■ WHAT YOU SHOULD DO
Once the line holding "You are a computer-use agent." is found, output it and all remaining lines of the data exactly, with every picture left out.
START MATERIAL FOR THIS TASK
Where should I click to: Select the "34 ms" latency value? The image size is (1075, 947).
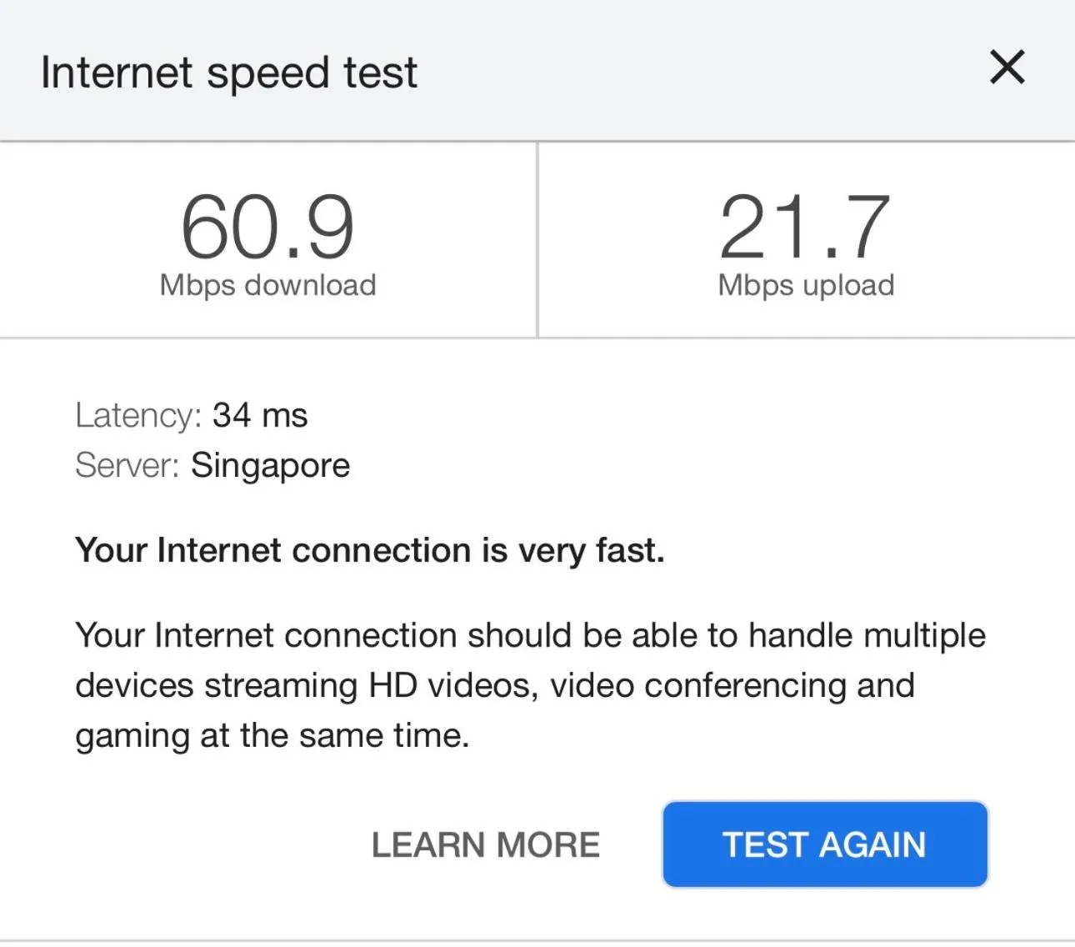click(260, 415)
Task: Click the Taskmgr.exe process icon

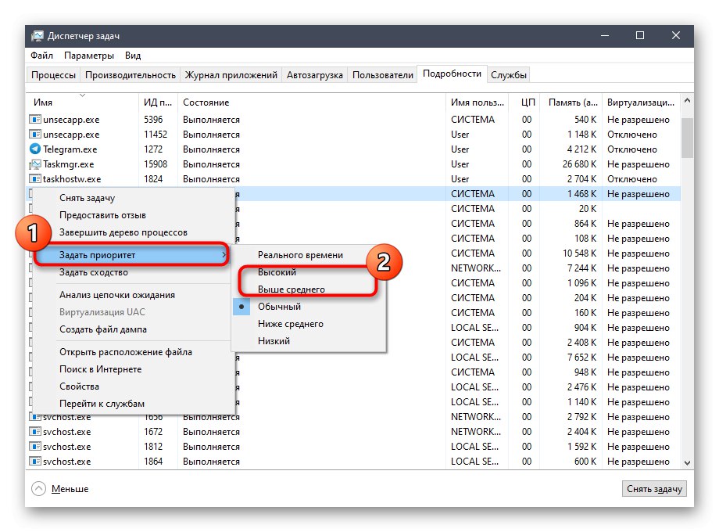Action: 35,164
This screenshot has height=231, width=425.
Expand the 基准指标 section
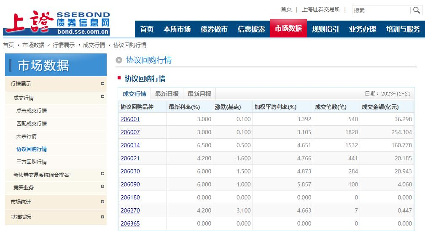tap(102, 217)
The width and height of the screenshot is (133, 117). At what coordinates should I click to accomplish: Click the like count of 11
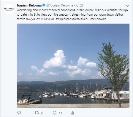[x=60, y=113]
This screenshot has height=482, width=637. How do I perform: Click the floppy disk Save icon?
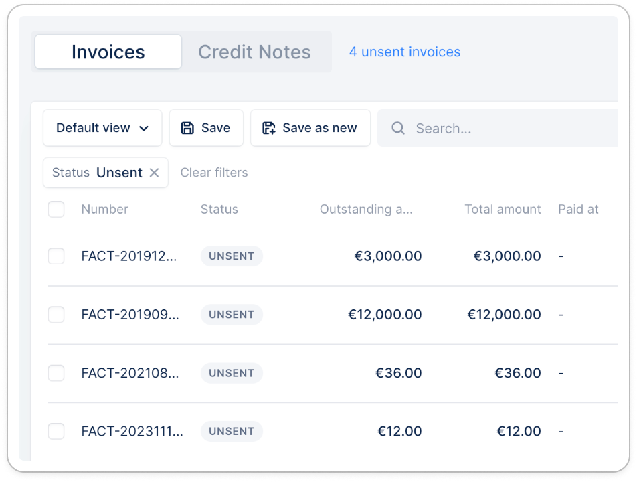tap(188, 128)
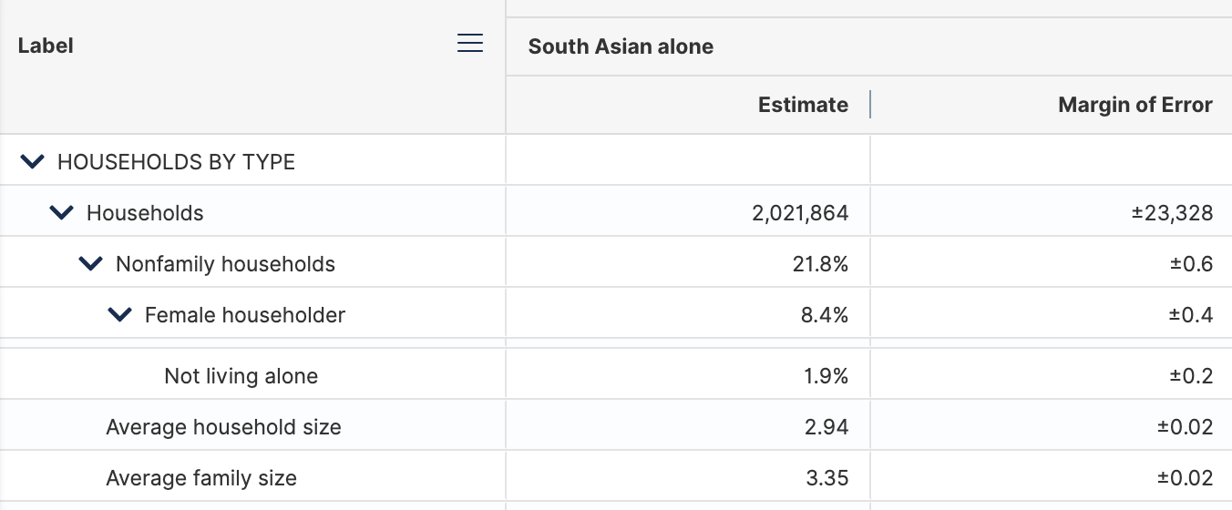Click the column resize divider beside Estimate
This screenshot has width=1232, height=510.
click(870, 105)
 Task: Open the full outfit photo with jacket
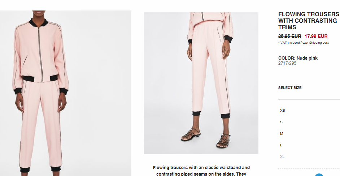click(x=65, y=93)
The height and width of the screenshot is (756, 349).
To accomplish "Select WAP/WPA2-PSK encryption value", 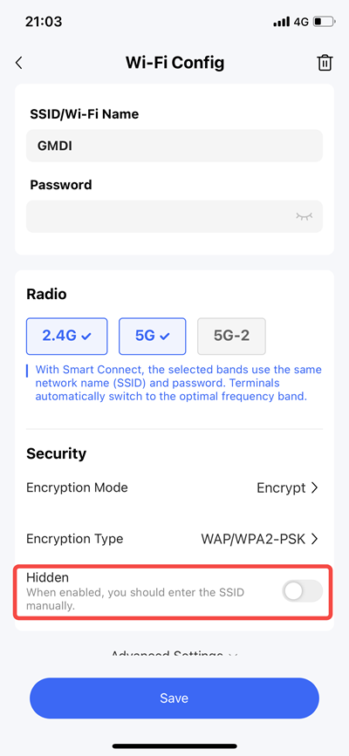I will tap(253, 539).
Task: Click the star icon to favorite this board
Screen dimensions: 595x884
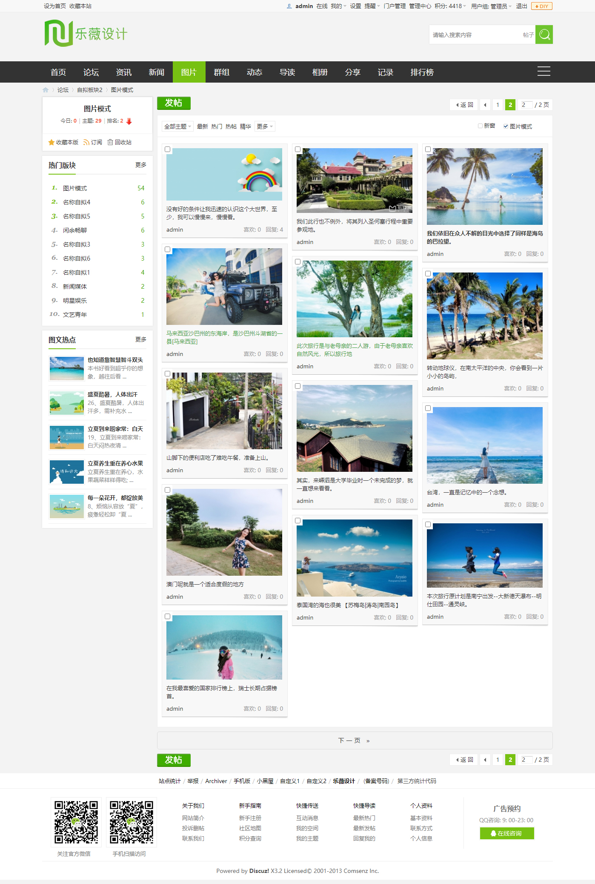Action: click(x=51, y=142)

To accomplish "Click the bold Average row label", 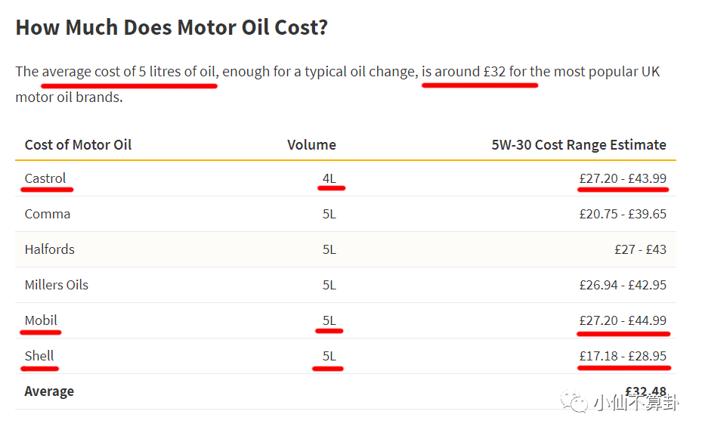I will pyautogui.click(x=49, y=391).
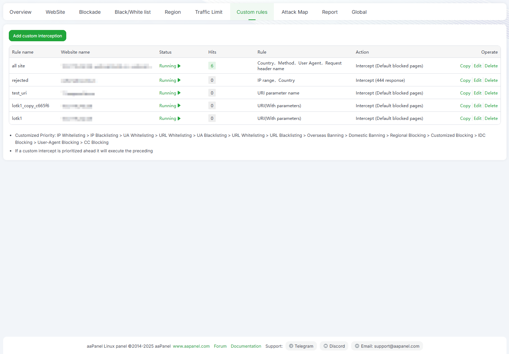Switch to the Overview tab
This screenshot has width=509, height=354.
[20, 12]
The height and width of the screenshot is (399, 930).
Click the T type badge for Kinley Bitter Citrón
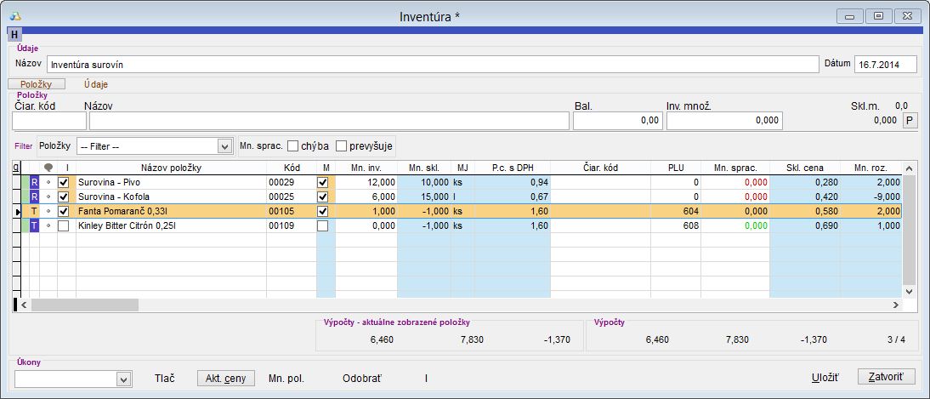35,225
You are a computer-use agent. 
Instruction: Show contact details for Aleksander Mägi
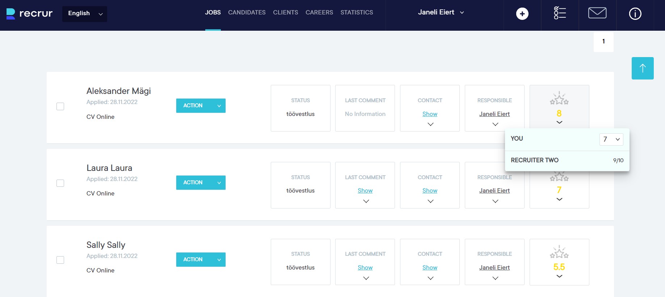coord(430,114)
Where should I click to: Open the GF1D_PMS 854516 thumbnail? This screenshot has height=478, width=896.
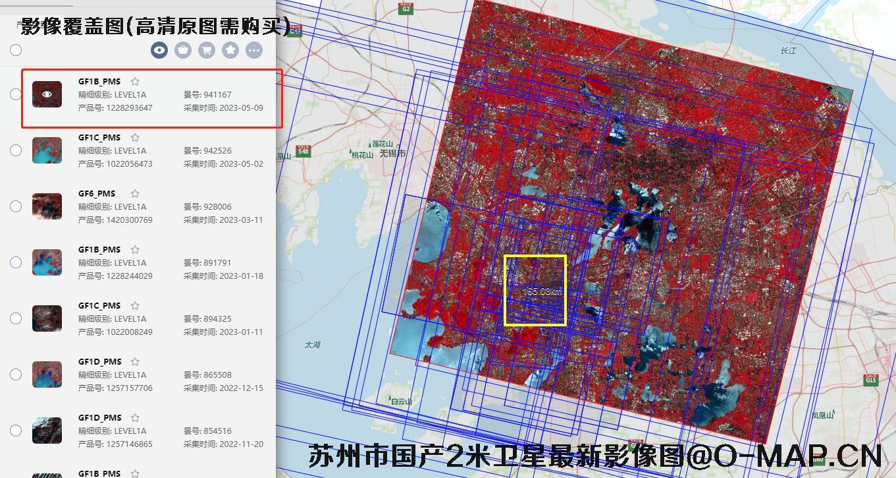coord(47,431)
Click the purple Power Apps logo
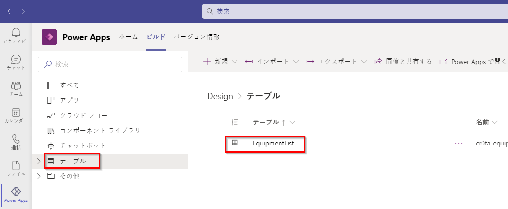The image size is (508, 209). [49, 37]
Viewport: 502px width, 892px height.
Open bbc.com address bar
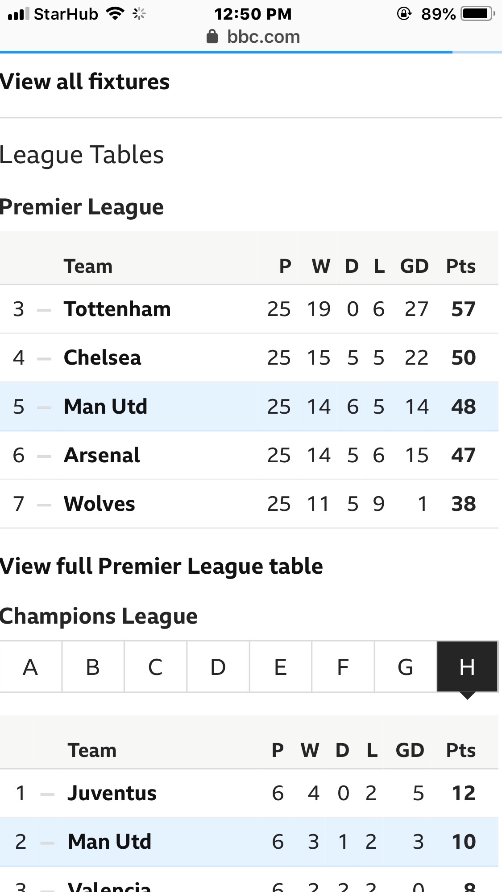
END MATERIAL FOR THIS TASK
■ REPLY TO THE TASK
You are a computer-use agent. 
Instruction: Show contact details for Aleksander Mägi
coord(430,114)
Where should I click to: Open the GF1D_PMS 854516 thumbnail? This screenshot has height=478, width=896.
coord(47,431)
Click the purple Power Apps logo
The image size is (508, 209). [49, 37]
Viewport: 502px width, 892px height.
Open bbc.com address bar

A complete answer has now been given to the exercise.